本着不污染服务器环境的想法，想把acme.sh搬到docker中进行证书自动更新。而我的服务器统一由docker compose管理容器，因此需要将acme.sh用docker compose管理。

acme.sh官方教程中写出了如何使用docker-compose.yaml启动。写出的配置如下

services:
  acme-sh:
    image: neilpang/acme.sh
    container_name: acme.sh
    volumes:
      - ./out:/acme.sh
    network_mode: host
    command: daemon
    stdin_open: true
    tty: true
    restart: no

这样做会开启了一个daemon，随后可以docker exec acme.sh --issue -d example.com --standalone来签发证书。

但是这是使用standalone模式签发的，想要签发泛域名证书的话不能这么做，因此配置中有几项就没必要了，以下是我修改了的配置：

services:
  acme.sh:
    image: neilpang/acme.sh
    container_name: acme.sh
    volumes:
      - ./acme.sh:/acme.sh
    command: daemon
    environment:
      - CF_Token=xxx
      - CF_Zone_ID=xxx
      - CF_Account_ID=xxx
    stdin_open: true
    tty: true
    restart: unless-stopped

可以看到我进行了以下修改：

• network_mode项：默认的HTTP-01验证模式下，通过让容器使用host的网络栈来临时接受验证请求，但是泛域名签发采用DNS-01方式，不使用这种方法，因此删除即可。
• 添加CF_*的环境变量：我使用cloudflare作为DNS服务商。
• 将restart修改为unless-stopped：经过检查容器内会启动crond和acme.sh daemon，且在新创建容器时似乎会创建定时任务。因此长期运行容器理论上（因启动时间较短而无法测试）可以实现自动签发，因此我将其修改为unless-stopped，确保服务器因意外停机后仍然可以启动。

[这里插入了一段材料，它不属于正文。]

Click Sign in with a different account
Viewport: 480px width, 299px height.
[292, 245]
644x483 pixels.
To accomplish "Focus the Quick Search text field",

对于新版acme.sh，由于默认采用zerossl，如果仍然需要let’s encrypt签发证书的可以通过执行docker compose exec acme.sh --issue --dns dns_cf -d "*.example.com" --server letsencrypt来签发。但是我不打算这么做，因为根据https://www.zhihu.com/question/646766797/answer/1970528780280893897得知，let’s encrypt证书不再配备ocsp uri导致苹果手机设备访问时加载时间过长，倒不如一步到位尝试zerossl。

先去https://zerossl.com注册一下账户，或者不注册可能也能继续进行？我没有尝试。

通过执行

docker compose exec acme.sh --register-account -m <email>
docker compose exec acme.sh --issue --dns dns_cf -d "*.example.com"

来申请zerossl的证书。如果不出意外的话，过几分钟就生成证书了。注意register-account这行命令是必备的。

我提一嘴我的证书的用途。我的证书用于内网网站的https功能，因为涉及了几个PWA应用（比如思源笔记web端），网站使用不被信任的证书没法被创建为PWA应用，因此不使用合法的证书很不方便。

原则上使用DNS-01方式签发的的服务器可以在无法被外网访问的情况下也签发成功，就像不启用network_mode: host配置的容器一样。

接下来，签发完的证书会被定期检查更新，并上传到私有的存储服务器上，以允许被多个服务器每日拉取证书检查更新并使用。

由于证书其实有多个来源，我目前有好几个地方需要签发泛域名证书，比如自动部署Caddy的TLS通配符域名证书到阿里云CDN，因此上传到单独的存储服务器上非常方便统一管理和下载。